The exclusion of neonatal deaths occurring before diagnosis following NBS has broader ramifications for studies of outcomes for conditions following NBS. Restricting cases to children with a confirmed diagnosis excludes infants with the disorder who died before they could complete the screening and diagnostic process. No NBS test should be assumed to detect 100% of cases, and children who die as neonates are susceptible to not being counted among confirmed cases of disease.37

This study has limitations similar to those of the 1998 three-state study32 and other state-specific analyses of survival. First, deaths that occurred outside of New York are not recorded in New York death records. However, a recent study of early childhood mortality and survival among Texas children with selected birth defects reported that using the National Death Index, which includes all US deaths, to supplement the Texas state death certificates identified only 0.7 and 1.5% additional deaths among children with congenital heart defects38 and children with heterotaxy syndrome,39 respectively. Second, the inability to link some records to death certificates could have resulted in some deaths being missed. Third, SCD-related complications may not be recorded on death certificates, and the assignment of deaths as SCD related or unrelated is subjective. Fourth, because births without a SCD diagnosis were not linked to death records, we were not able to compare mortality for children without SCD with that for children with SCD. Fifth, some of the stratified analyses in our study have unstable results because of small numbers, and those findings need to be interpreted with caution. Sixth, because of small numbers of deaths, we were not able to control for potential confounding through multivariable analysis. Nonetheless, important study strengths are the validated diagnoses of SCD and population-based data that provide more comprehensive representativeness of outcomes compared with clinic-based studies.

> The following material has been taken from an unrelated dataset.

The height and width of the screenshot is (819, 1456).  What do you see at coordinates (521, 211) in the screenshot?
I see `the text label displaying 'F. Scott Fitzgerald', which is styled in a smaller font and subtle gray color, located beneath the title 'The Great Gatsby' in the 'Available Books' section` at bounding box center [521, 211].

In summary, this statewide population assessment of children in New York affected by SCD and born since 2000 indicates that postneonatal (28 days to 9 years) mortality for children with HbSS or HbSβ0 remains significantly higher than that for all children of the same ages born in New York matched by maternal race/ethnicity. Despite recent progress in reducing mortality among young children with SCD,13,14,15,16 some children with sickle cell anemia (HbSS or HbSβ0) continue to die of complications of SCD.40 To fully realize the promise of NBS in preserving lives of children affected by SCD, health strategies must increase the promotion of evidence-based disease-modifying therapies, comprehensive regular screening for disease-related complications, and parental education; LTFU is needed to assess the use of services and outcomes.


The authors declare no conflict of interest.